The Princess Passes eBook

Alice Muriel Williamson
This eBook from the Gutenberg Project consists of approximately 380 pages of information about The Princess Passes.

The Princess Passes eBook

Alice Muriel Williamson
This eBook from the Gutenberg Project consists of approximately 380 pages of information about The Princess Passes.

As the lake at Annecy had been incredibly blue, this lake was incredibly green.  No weekly penny paper in England, even in its fattest holiday number, would have room enough to compute the vast number of emeralds which must have been melted to give that vivid tint to the sparkling water.  It was as easy to see the inhabitants of the lake having their luncheon at the bottom, on tables exquisitely decorated with coloured pebbles, as it is to look in through the plate-glass window of a restaurant.  As our course changed, the mountains girdling the lake and filling in the perspective, grouped themselves in graceful attitudes, like professional beauties sitting for their photographs.  There were chateaux dotted here and there on the hillside, and I no longer peopled them with myself and Helen Blantock.  I realised that if one had a palace on the Lake of Como or Bourget, or any other romantic sheet of water, one could be happy as an elderly bachelor, if one’s days were occasionally enlivened by visits from congenial friends, such as the Winstons and the Boy.  No wonder that Lamartine was happy at Chatillon, writing his Meditations!  I felt that a long residence on the shores of the Lac de Bourget would inspire me to some modest meditations of my own, and I could even have taken down a few memoranda for them, had I not feared that the Boy would laugh to see my notebook come out.

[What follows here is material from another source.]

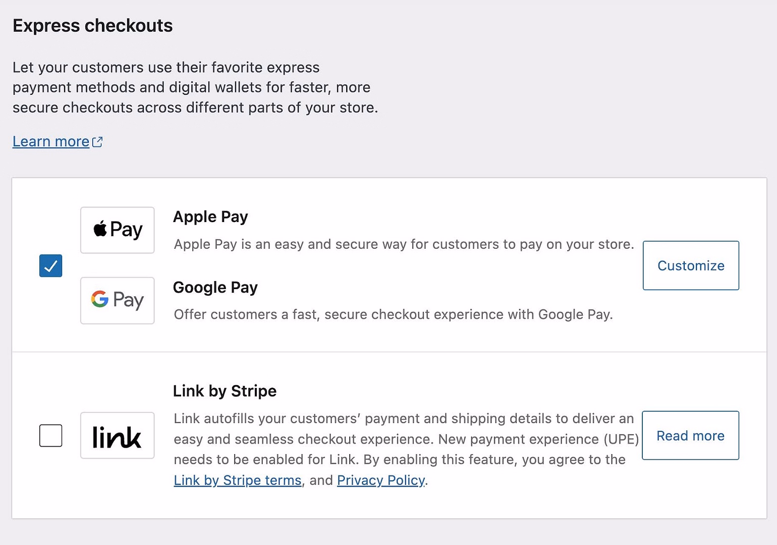
Task: Click the Google Pay logo badge
Action: tap(117, 301)
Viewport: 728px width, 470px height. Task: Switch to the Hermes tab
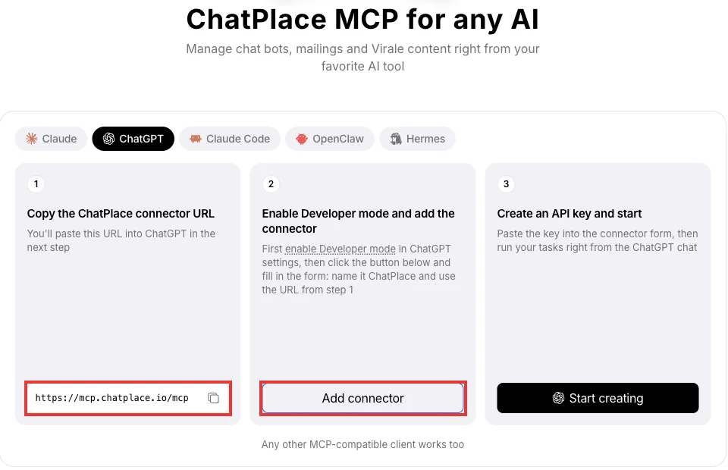coord(417,139)
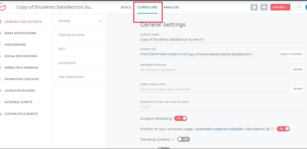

I remembered Hautecombe, with its ancient Abbey, deep cream-coloured, like old ivory or the marbles of the Vatican, glimmering among dark trees, and mirrored in the lake so clearly that, gazing long at the reflection, one felt as if standing on one’s head.  I pointed it out to the Boy from a distance, on its jutting promontory, with the pride of the well-informed guide, and talked of the place with a superficial appearance of erudition.  But after all, when he came to pin me down with questions, my bubble-reputation burst.  Not a date could I pump up from the drained depths of my recollection, and in the end I had to accept ignominiously from the Boy such crumbs as he had collected from a guide-book larder.  What was it to us, I contended, that the monastery was said to have been built in 1125?  What did it matter that it had originally been the home of Cistercians?  Why clog one’s mind with such details, since it was enough for all purposes of romance to know that the old building had weathered many wars and many centuries, and that a special clause had protected the monks when Savoie was ceded by Italy to France?  The great charm of the place for me, apart from its natural beauty, lay in the thought that it was the last home of dead kings, the vanished Princes of Savoie; I did not want to know the facts of its restoration at different dates, and would indeed shut my eyes upon all such traces if I could.

Though the Abbey and its double in the lake had remained a picture in my mind, through the years since I had seen them, I was struck anew with the peaceful loveliness of the place as we approached the little landing-stage.  The Kings of Savoie had chosen well in choosing to sleep their last sleep at Hautecombe.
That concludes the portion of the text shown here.